Netanyahou : poursuivre la guerre ... pour rester au pouvoir ... et échapper à la justice

Publié le par FSC

Pierre Barbancey
L'Humanité du 09 septembre 2024

 

Engagé pour la paix au Proche-Orient, Gershon Baskin a souvent négocié avec le Hamas. Il explique les difficultés des discussions actuelles, les blocages à l’œuvre et appelle à la reconnaissance d’un État de Palestine.
Fondateur et directeur du Centre de recherche et d’information Israël-Palestine (Ipcri), Gershon Baskin a été l’initiateur et le négociateur de discussions secrètes entre Israël et le Hamas pour la libération, en 2011, de plus de 1 000 prisonniers palestiniens, dont Yahya Sinouar, l’actuel chef du Hamas dans la bande de Gaza, en échange du soldat franco-israélien Gilad Shalit, capturé en 2006.

Sur quelles bases se sont fondées les discussions actuelles sous l’égide des États-Unis, de l’Égypte et du Qatar ? Quels sont les sujets abordés ?

Gershon Baskin


Les négociations qui se poursuivent depuis deux mois et demi portent sur le plan que le président Biden a présenté publiquement en mai. Celui-ci comprend un accord en trois étapes dont la première, censée durer quarante-deux jours, implique un cessez-le-feu. Israël devrait alors se redéployer hors des zones peuplées et, durant ces six semaines, le Hamas libérerait 32 otages.

*Entrées répertoriées:*

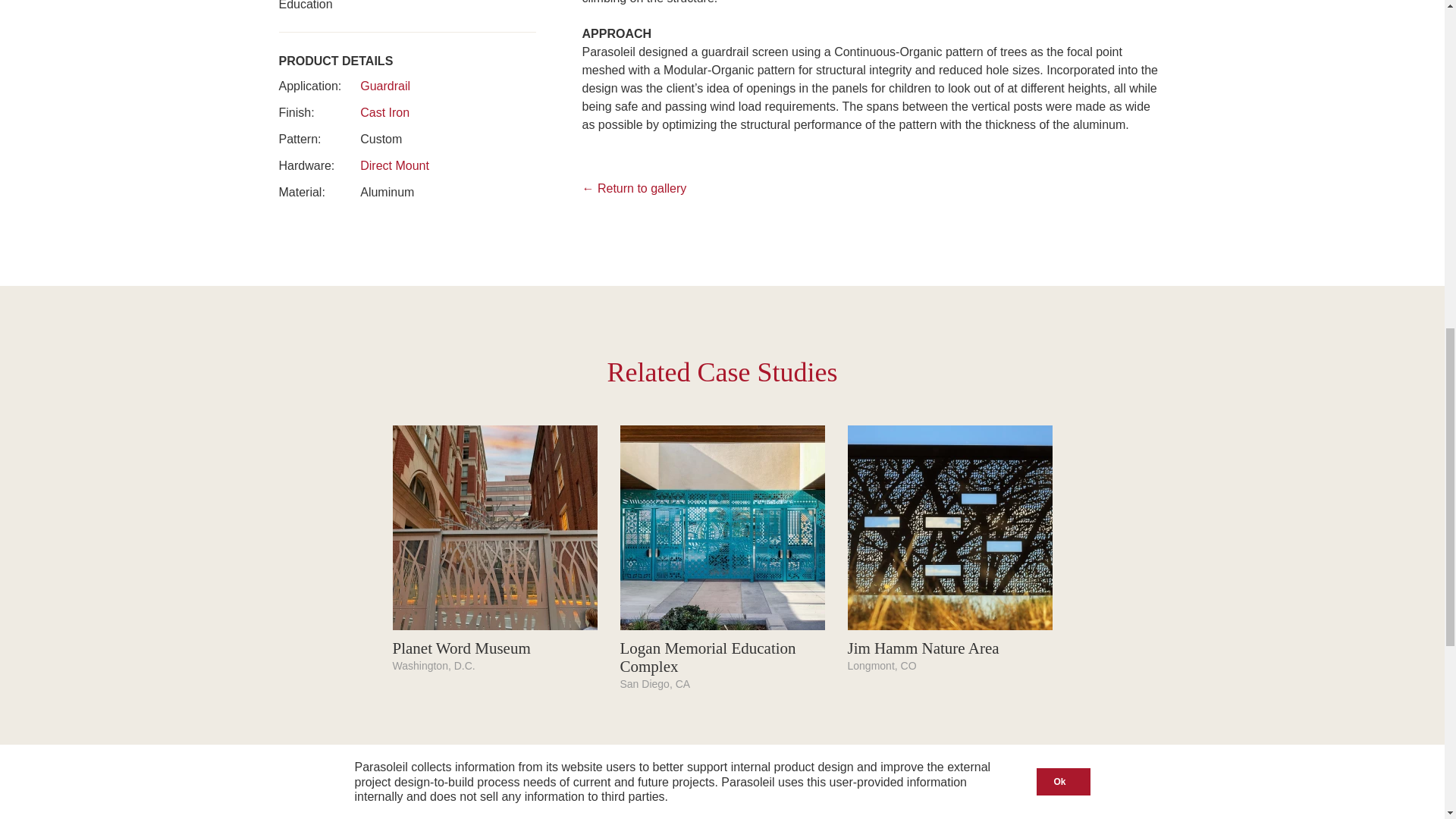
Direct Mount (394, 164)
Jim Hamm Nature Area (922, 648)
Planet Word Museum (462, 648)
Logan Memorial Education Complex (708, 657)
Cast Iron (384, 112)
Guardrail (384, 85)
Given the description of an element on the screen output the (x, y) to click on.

--

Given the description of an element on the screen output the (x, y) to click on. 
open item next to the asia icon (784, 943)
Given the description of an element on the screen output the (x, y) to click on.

*Consigne:*
Reproduisez à l'identique tout le passage de l'entretien avec Gershon Baskin qui va de « Engagé pour la » jusqu'à « capturé en 2006. ».

*Réponse attendue:*
Engagé pour la paix au Proche-Orient, Gershon Baskin a souvent négocié avec le Hamas. Il explique les difficultés des discussions actuelles, les blocages à l’œuvre et appelle à la reconnaissance d’un État de Palestine.
Fondateur et directeur du Centre de recherche et d’information Israël-Palestine (Ipcri), Gershon Baskin a été l’initiateur et le négociateur de discussions secrètes entre Israël et le Hamas pour la libération, en 2011, de plus de 1 000 prisonniers palestiniens, dont Yahya Sinouar, l’actuel chef du Hamas dans la bande de Gaza, en échange du soldat franco-israélien Gilad Shalit, capturé en 2006.